Chapter 3
I am a completely rational person.
Ever since I was a child, I firmly believed that all supernatural phenomena have purely scientific explanations.
Maeve's paralyzing fear and Helena's bizarre behavior simply had to be the result of some underlying psychological mechanism or environmental factor that I hadn't yet discovered.
The absolute best way to shatter fear is to confront it head-on.
If I walked down the hallway myself, counted the doors out loud, and proved with my own eyes that nothing existed there but a solid wall, this entire absurd fantasy would collapse on its own.
The clock on the wall quietly ticked away at exactly two-fifteen in the morning.
Taking a deep breath, I carefully tucked the blankets securely around Maeve and quietly slipped out of the bedroom.
The hallway was completely unlit.
Moonlight spilled through the window at the far end, casting pale, ghostly patches of light across the carpet.
I stood firmly at the starting point of the corridor, right at the top of the staircase.
There was no trace of fear in my mind, only a desperate urge to uncover the truth and see exactly what would happen.
I cautiously took my very first step forward.
"One," I counted silently in my head.
To my left was the door to the guest room.
The white wooden surface looked completely lifeless beneath the pale moonlight.
I kept moving forward down the hall.
"Two."
On my right side was the study.
The brass material of the doorknob reflected a faint, metallic glint in the dark.
"Three."
To the left was my own bedroom.
"Four."
To the right was Maeve's bedroom.
Reaching this point, absolutely everything seemed perfectly normal.
Even though my heart was beating a bit fast, my logical reasoning remained razor-sharp.
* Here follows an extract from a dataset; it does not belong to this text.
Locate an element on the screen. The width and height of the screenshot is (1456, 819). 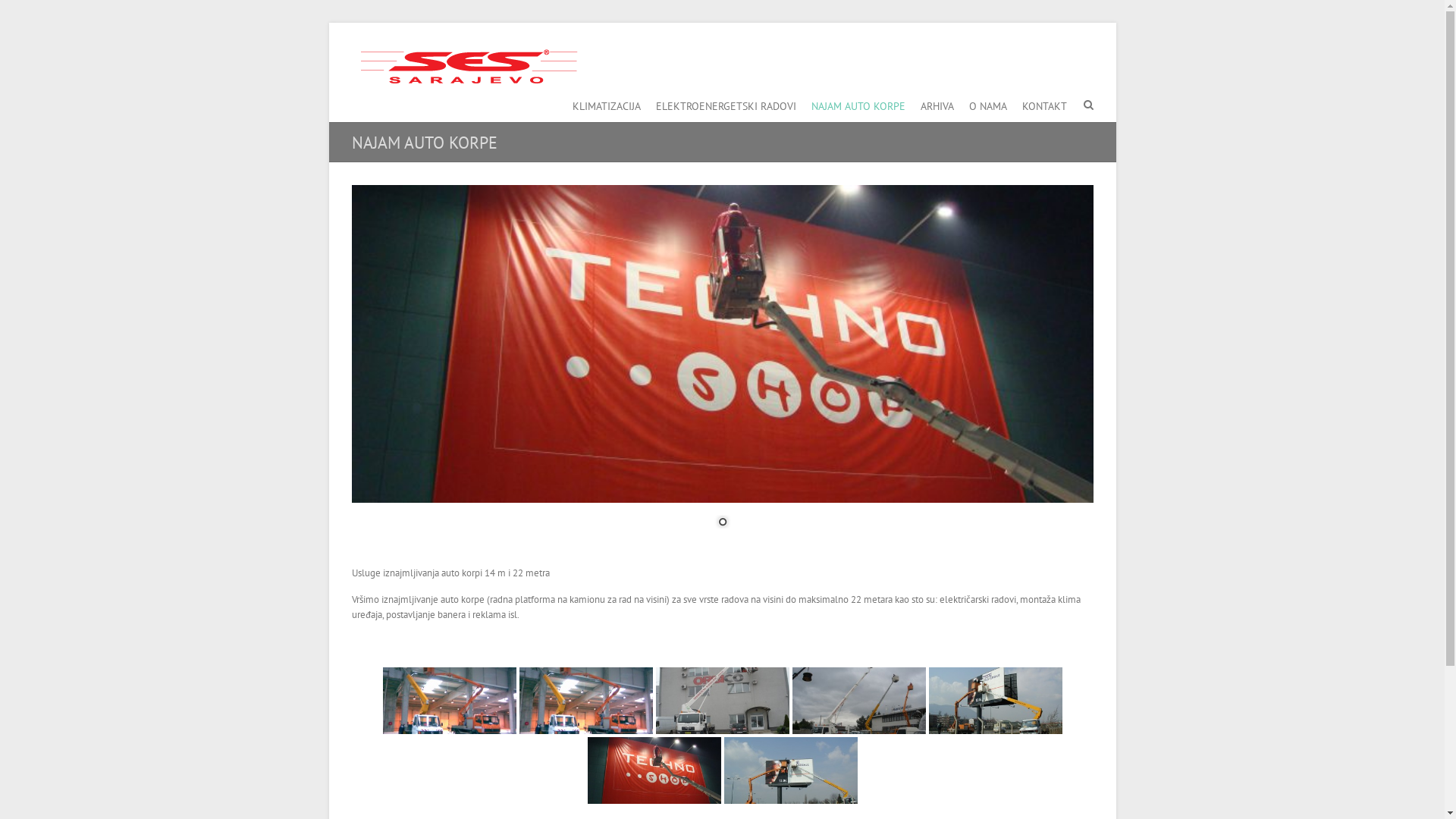
'ELEKTROENERGETSKI RADOVI' is located at coordinates (724, 102).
Inhaling deeply, I stepped toward the fifth door.
"Five."
To the left was my parents' master bedroom.
The door was tightly shut, and there was absolutely no sound coming from inside.
I even pressed my ear against the wooden panel to listen for a few seconds, only catching the faint sound of snoring that clearly belonged to my father, Arthur.
I let out a long sigh of relief.
See, Mom was sound asleep inside, meaning the noise I heard earlier was definitely an auditory hallucination or just the thermal expansion of the old house's wood.
I turned around and walked toward the final door.
"Six."
It was the bathroom at the very end of the hall.
The door was left slightly ajar, emitting a faint smell of bleach from within.
I was officially done counting.
There were only six doors.
Standing right at the bathroom doorway, less than a meter in front of me was the solid dead-end wall hanging with the sunflower oil painting.
Absolutely nothing out of the ordinary happened.
There was no seventh door, and certainly no room pouring out red water.
I let out a self-deprecating laugh of pure relief.
I could not believe I had actually crept out in the middle of the night to count doors just because of a seven-year-old's nonsensical rambling.
It was completely insane.
I turned around, fully prepared to go back to my room and sleep.
It was exactly in that split second as I pivoted around.
The extreme corner of my peripheral vision suddenly caught something incredibly wrong.
I froze completely dead in my tracks.
The overall length of the hallway seemed to have somehow changed.
Standing at the bathroom door, the distance back to the staircase should have originally been no more than ten paces.
But right at this very moment, the corridor stretching out before my eyes seemed to have been violently elongated by some unseen force.
The runner rug extended impossibly far into the pitch-black depths.
Swallowing hard, I forced myself to whip my head back around to look at the solid drywall from a moment ago.
The oil painting of the sunflowers was completely gone.
Standing in its absolute place was a door.
It was a white wooden door that looked entirely identical to the other six doors in the hallway.
"......?"
My entire body went ice-cold as waves of paralyzing numbness washed over my scalp.
This was completely impossible.
This was absolutely, physically impossible.
I forcefully squeezed my eyes shut and rubbed my temples hard, silently reciting the solid laws of physics and spatial geometry in my mind.
It undeniably had to be a severe hallucination caused by extreme visual fatigue.
I suddenly snapped my eyes wide open.
The door was still standing right there.
Not only was it there, but an incredibly faint sliver of blood-red light was actually bleeding out from beneath the crack of the door.
One, two, three, four, five, six... seven?
I whipped my head back around and used my eyes to recount every single door down the hallway.
The guest room, the study, my room, Maeve's room, the master bedroom, and the bathroom.
That made six doors.
Plus the one standing ominously directly in front of me, that made exactly seven doors.
Maeve had not been lying to me at all.
I slowly extended my right hand forward until my fingertips finally brushed against the cold doorknob of that seventh door.